Tagged: seafood

Kota Kinabalu, Sabah, Borneo (Part I & II)

 The last hour of the flight into Kota Kinabulu we flew over lush green mountains which got me more excited for all the rainforest time I have ahead of me. KK is located in the north east part of Malaysia Borneo. I took the public bus from the airport into the city getting off at the last stop near Gala street, where all the hostels are. I wanted to stay at Akinabalu Youth Hostel, but it was full, so instead I stayed down the road at Stay In Lodge for 20rm ($5.50) a night. The hostel is a dump- a dirty walk-up with a slow drip shower, dirty sheets and a loud bar next door; but I’m trying to save money after expensive Indonesia so I have nothing to complain about.

After checking in I went for Chinese food downstairs at 5 Star Hainanese and had mixed vegetables with pork. It was the first Chinese I had in a long time and it was delicious. Not as cheap as I’d like though- the dish cost $4. It was 9pm by then so I just headed back to the hostel to plan out my Borneo schedule.

[SOURCE EXCERPT]
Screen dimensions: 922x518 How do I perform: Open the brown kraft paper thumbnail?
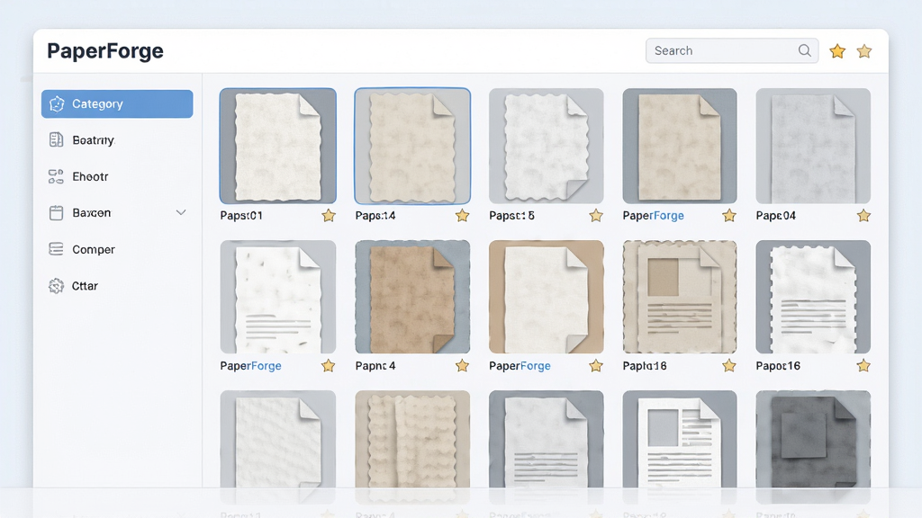(x=412, y=297)
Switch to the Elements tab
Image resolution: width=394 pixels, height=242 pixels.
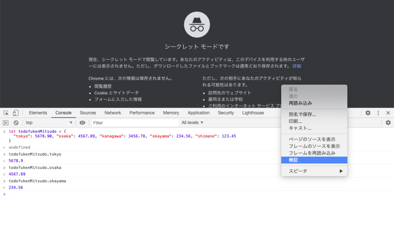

[EXERCISE DIRECTIONS] Retype the Kota Kinabalu travel post word for word, from "Tagged: seafood" up to and including "to complain about.".

[EXPECTED ANSWER]
Tagged: seafood

Kota Kinabalu, Sabah, Borneo (Part I & II)

 The last hour of the flight into Kota Kinabulu we flew over lush green mountains which got me more excited for all the rainforest time I have ahead of me. KK is located in the north east part of Malaysia Borneo. I took the public bus from the airport into the city getting off at the last stop near Gala street, where all the hostels are. I wanted to stay at Akinabalu Youth Hostel, but it was full, so instead I stayed down the road at Stay In Lodge for 20rm ($5.50) a night. The hostel is a dump- a dirty walk-up with a slow drip shower, dirty sheets and a loud bar next door; but I’m trying to save money after expensive Indonesia so I have nothing to complain about.